**WHAT NEEDS TO BE DONE**
Please copy out the entries until you have copied the line that contains "Viewport: 1044px width, 783px height.", beginning with the first line.

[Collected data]
#####

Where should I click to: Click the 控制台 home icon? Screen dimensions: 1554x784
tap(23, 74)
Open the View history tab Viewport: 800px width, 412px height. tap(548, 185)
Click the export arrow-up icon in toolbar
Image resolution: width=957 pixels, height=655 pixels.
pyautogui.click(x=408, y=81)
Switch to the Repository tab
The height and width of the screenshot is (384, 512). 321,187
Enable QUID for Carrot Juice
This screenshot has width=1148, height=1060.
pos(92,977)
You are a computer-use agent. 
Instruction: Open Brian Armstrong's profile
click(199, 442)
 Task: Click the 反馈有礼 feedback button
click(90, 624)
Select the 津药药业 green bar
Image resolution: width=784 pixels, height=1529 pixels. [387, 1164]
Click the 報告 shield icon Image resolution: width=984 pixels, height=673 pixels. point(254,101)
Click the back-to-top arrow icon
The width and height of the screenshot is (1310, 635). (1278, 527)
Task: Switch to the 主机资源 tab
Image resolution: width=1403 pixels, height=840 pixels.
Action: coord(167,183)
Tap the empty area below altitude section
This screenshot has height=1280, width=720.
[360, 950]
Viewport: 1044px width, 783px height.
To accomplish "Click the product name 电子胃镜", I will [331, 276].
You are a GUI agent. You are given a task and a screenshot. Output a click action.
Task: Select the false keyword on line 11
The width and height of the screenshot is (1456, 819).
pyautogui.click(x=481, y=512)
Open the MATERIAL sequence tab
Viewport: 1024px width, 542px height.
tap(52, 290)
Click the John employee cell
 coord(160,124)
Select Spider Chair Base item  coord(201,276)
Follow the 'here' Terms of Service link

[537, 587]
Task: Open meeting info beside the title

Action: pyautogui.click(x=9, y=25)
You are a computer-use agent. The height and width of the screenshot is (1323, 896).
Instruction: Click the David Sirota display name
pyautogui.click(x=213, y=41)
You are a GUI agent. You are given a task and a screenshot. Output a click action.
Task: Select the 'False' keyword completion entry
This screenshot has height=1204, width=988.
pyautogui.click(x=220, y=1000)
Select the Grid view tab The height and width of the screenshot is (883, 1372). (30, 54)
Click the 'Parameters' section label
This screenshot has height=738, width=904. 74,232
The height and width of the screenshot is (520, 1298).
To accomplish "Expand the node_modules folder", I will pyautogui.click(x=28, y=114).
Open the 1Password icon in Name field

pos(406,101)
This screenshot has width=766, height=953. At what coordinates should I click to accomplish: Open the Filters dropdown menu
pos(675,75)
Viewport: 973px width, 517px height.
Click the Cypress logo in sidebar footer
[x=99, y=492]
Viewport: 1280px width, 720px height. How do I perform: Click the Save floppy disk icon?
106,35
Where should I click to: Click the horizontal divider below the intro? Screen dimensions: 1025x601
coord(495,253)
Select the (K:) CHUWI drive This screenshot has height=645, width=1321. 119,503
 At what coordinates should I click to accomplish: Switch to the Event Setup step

#####

**ANSWER TO THE EXERCISE**
Where should I click to: Click the 控制台 home icon? Screen dimensions: 1554x784
tap(23, 74)
Open the View history tab Viewport: 800px width, 412px height. tap(548, 185)
Click the export arrow-up icon in toolbar
Image resolution: width=957 pixels, height=655 pixels.
pyautogui.click(x=408, y=81)
Switch to the Repository tab
The height and width of the screenshot is (384, 512). 321,187
Enable QUID for Carrot Juice
This screenshot has width=1148, height=1060.
pos(92,977)
You are a computer-use agent. 
Instruction: Open Brian Armstrong's profile
click(199, 442)
 Task: Click the 反馈有礼 feedback button
click(90, 624)
Select the 津药药业 green bar
Image resolution: width=784 pixels, height=1529 pixels. [387, 1164]
Click the 報告 shield icon Image resolution: width=984 pixels, height=673 pixels. point(254,101)
Click the back-to-top arrow icon
The width and height of the screenshot is (1310, 635). (1278, 527)
Task: Switch to the 主机资源 tab
Image resolution: width=1403 pixels, height=840 pixels.
Action: coord(167,183)
Tap the empty area below altitude section
This screenshot has height=1280, width=720.
[360, 950]
Viewport: 1044px width, 783px height.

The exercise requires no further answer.